Let us consider the critique before we turn to Ricoeur's intervention. Habermas begins by criticising Gadamer's position as relativistic and potentially repressive, in the suspicion that Heidegger's attack on realism and humanism (via his hermeneutic of Dasein) are somehow linked to his Nazism, and in the final analysis all attempts at interpretation, including Marxist ones, and preoccupations with defining words like "truth", "knowledge", or "philosophy" are nothing more than an apology for the status quo (Rorty, 1991:28-30). Habermas's specific criticism of Gadamer's approach to the "hermeneutic" theory of knowledge through the idealised
tradition makes the following points:
(i.) The idea of "tradition" reeks of foundationalism even as it seeks the impossible grounding in essentialist presuppositions.
(ii) In as much as the hermeneutic of tradition retains a decisive role for the subject, self-understanding and "our own meaning" it has not freed itself from valuation of the abstract, the subjective and indeed Being.

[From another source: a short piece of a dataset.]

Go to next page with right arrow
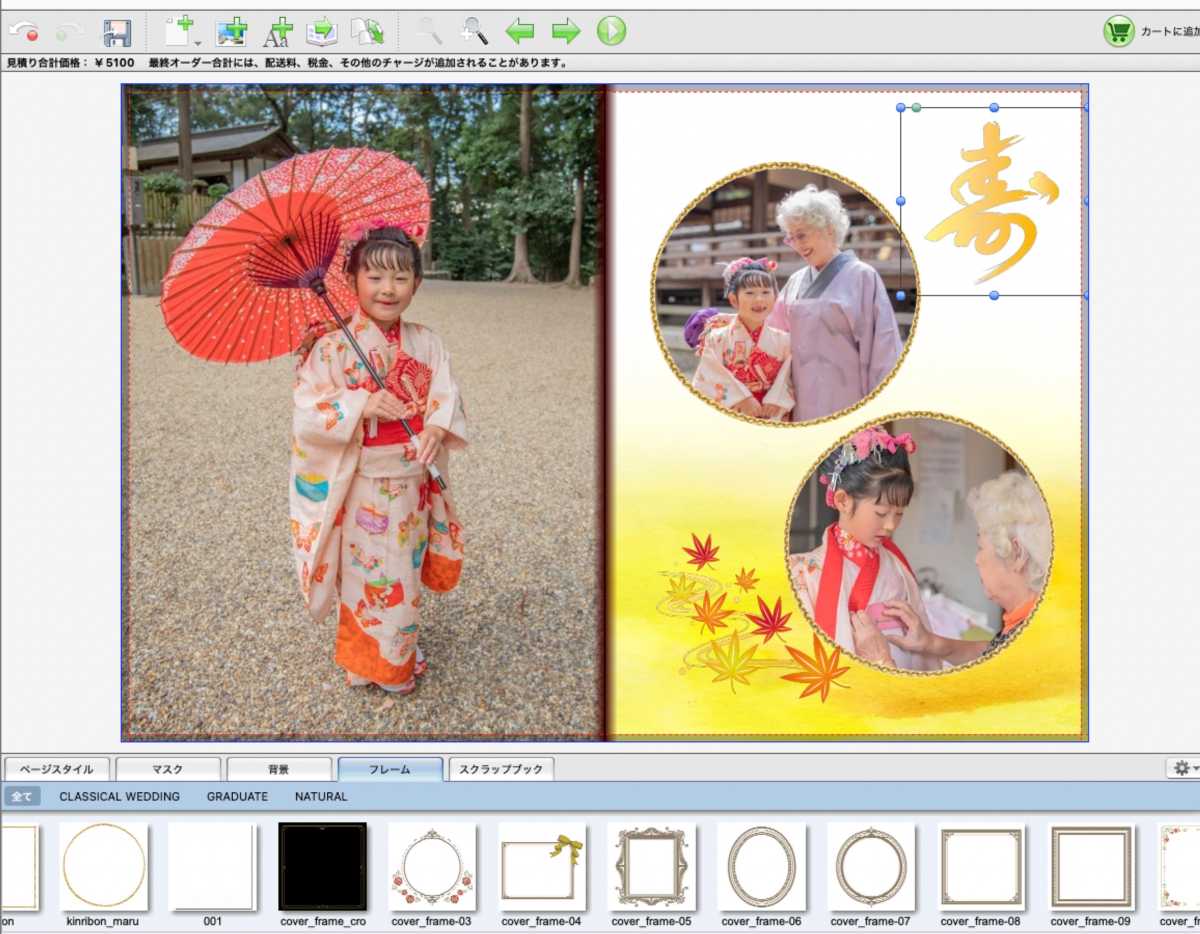This screenshot has height=934, width=1200. pyautogui.click(x=566, y=32)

(iii) The concept of "tradition" leads one to ignore the dimension of
ideology and the sway that powerful allies, forces and domineering groups within a tradition (textual, authorial, religious, cultural) have over the development of social justice and transformations anticipated in the conversations as Gadamer rightly underlines.
It follows, from (iii) especially, that there is no guarantee that the supposed goodness and fair-mindedness in human beings will prevail. Tradition can easily become a ruse (hence 'tradition-in-use'), and where it is absent tradition can be re-invented (as Coomaraswamy did so ably in the Indian aesthetic and metaphilosophical context). The erstwhile or new understanding so derived serves as a further weapon or armoury with which to continue the regime of oppression and violence (e.g. in the march of Reason in Hegel's
Geistwelt, the emergence and justification of patriotism, nationalism, colonialism, imperialism, and fundamentalism). If we loose our distance then we weaken our ability to criticise rationally the powerful, quasilinguistic (or discourse-saturated) forces of society that impact on our thoughts, regulate labour, dictate education, channel information, and perpetrate various forms of domination. Hence Habermas worries about Gadamer's conservatism which shows in the latter's tendency to accede to the authority of tradition even as a rational possibility.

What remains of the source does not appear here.